In [None]:
import pandas as pd
import numpy as np

pd.set_option('display.max_columns', None)
pd.set_option('display.max_rows', None)


In [None]:
#Enter desired years of data
YEARS = [2019]

data = pd.DataFrame()

for i in YEARS:  
    #low_memory=False eliminates a warning
    i_data = pd.read_csv('https://github.com/guga31bb/nflfastR-data/blob/master/data/' 
                         'play_by_play_' + str(i) + '.csv.gz?raw=True',
                         compression='gzip', low_memory=False)

    #sort=True eliminates a warning and alphabetically sorts columns
    data = data.append(i_data, sort=True)

#Give each row a unique index
data.reset_index(drop=True, inplace=True)
    
roster = pd.read_csv('https://raw.githubusercontent.com/guga31bb/nflfastR-data/master/'  
                     'roster-data/roster.csv.gz', compression='gzip', low_memory=False)

In [None]:
for col in data.columns:
    print(col)

In [None]:
season_rush_stats_2019 = (data
                     .query("play_type == 'run' or play_type == 'qb_kneel'")
                     .query("interception == 0")
                     .query("season == 2019")
                     .query("game_type == 'REG'")
                     .groupby(['rusher_player_id', 'rusher_player_name'])
                     .agg(carries = ('play_id', 'count'),
                          rush_yards = ('yards_gained', 'sum'),
                          rush_tds = ('touchdown', 'sum'))
                     .reset_index()
                     .rename(columns={
                         'rusher_player_id': 'player_id',
                         'rusher_player_name': 'player_name'}))

In [None]:
season_rush_stats_2019.head()

In [None]:
season_rec_stats_2019 = (data
                    .query("play_type == 'pass'")
                    .query("interception == 0")
                    .query("season == 2019")
                    .query("game_type == 'REG'")
                    .groupby(['receiver_player_id', 'receiver_player_name'])
                    .agg(targets = ('play_id', 'count'),
                         catches = ('complete_pass', 'sum'),
                         rec_yards = ('yards_gained','sum'),
                         rec_tds = ('touchdown','sum'))
                    .reset_index()
                    .rename(columns={
                        'receiver_player_id': 'player_id',
                        'receiver_player_name': 'player_name'}))

In [None]:
season_rec_stats_2019.head()

In [None]:
season_rec_stats_2019.keys

In [None]:
season_stats_2019 = pd.merge(season_rush_stats_2019,season_rec_stats_2019,how='outer').fillna(0)

In [None]:
season_stats_2019.head()

In [None]:
data.query("play_type == 'pass'")[["passer_player_id","passer_player_name"]]
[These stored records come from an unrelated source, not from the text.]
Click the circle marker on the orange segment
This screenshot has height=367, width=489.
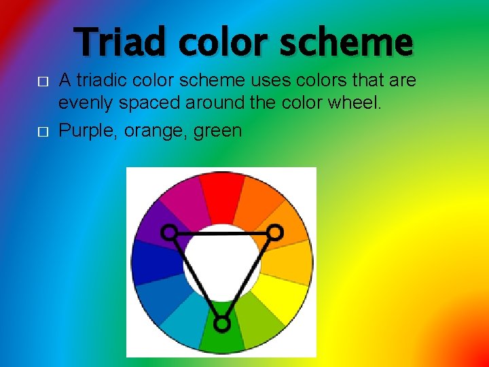pyautogui.click(x=274, y=232)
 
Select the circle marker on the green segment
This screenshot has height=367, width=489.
pyautogui.click(x=221, y=324)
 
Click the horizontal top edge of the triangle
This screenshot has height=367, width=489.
pyautogui.click(x=221, y=233)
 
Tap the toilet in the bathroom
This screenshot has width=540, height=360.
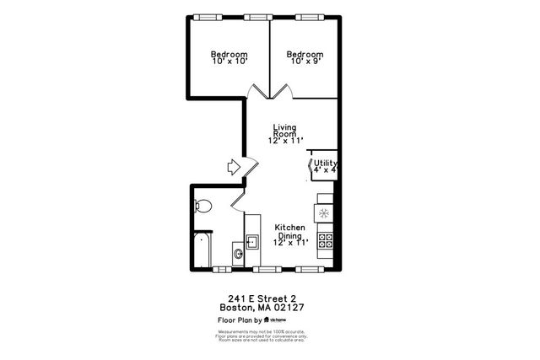click(202, 205)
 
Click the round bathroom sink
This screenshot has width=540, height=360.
click(238, 252)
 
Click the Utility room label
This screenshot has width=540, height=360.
click(326, 163)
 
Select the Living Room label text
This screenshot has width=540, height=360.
click(284, 131)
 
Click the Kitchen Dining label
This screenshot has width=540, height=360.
click(290, 231)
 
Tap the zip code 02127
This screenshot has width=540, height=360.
click(287, 308)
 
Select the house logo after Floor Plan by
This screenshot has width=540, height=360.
click(266, 320)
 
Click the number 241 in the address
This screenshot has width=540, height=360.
click(237, 298)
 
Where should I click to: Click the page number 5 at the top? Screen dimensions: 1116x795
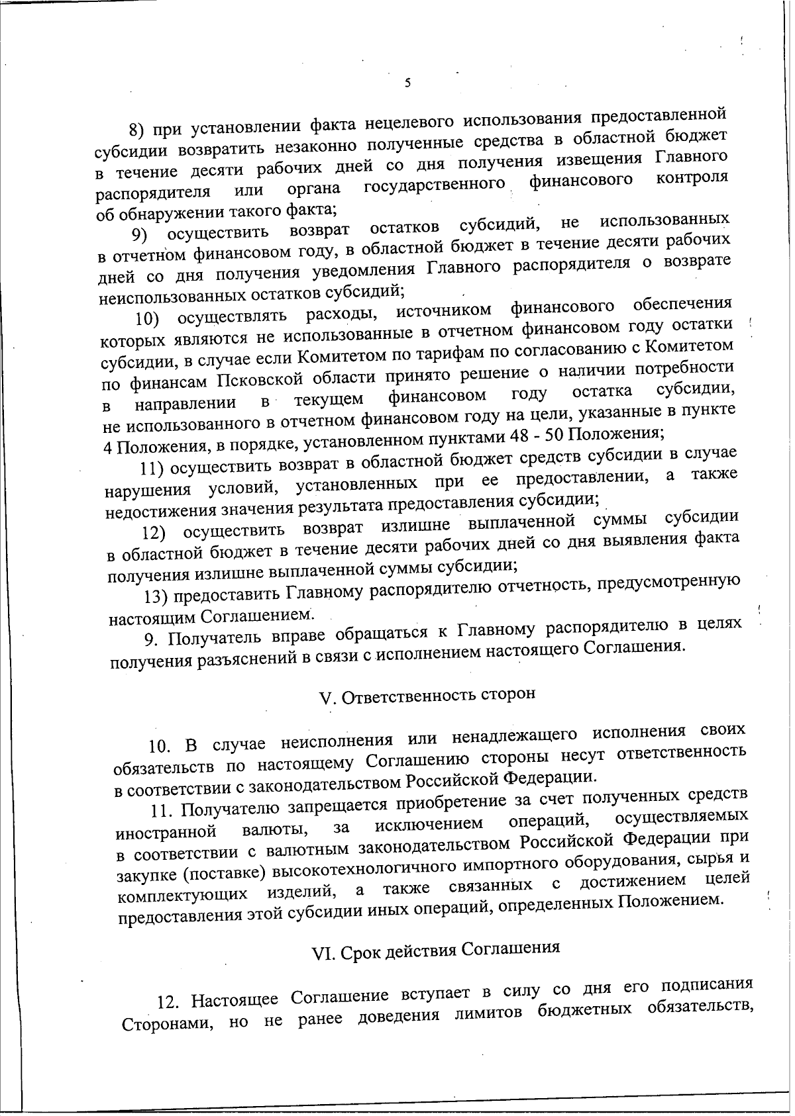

I think I'm missing plays like the Brady interception in week 6 against the Giants, where the play_type is flagged as "no-play" because of something else. Same thing happens in week 13 against the Texans. I wonder how many plays are missed because they're flagged as "no_play"

In [None]:
# No flag for picks here, because we want to include all attempts, which includes picks. 
# So, we can't filter for touchdowns here, because we'll accidentally get pick-sixes. 
# Important to not filter out fumbles, because otherwise we'll erase completions where the receiver fumbled.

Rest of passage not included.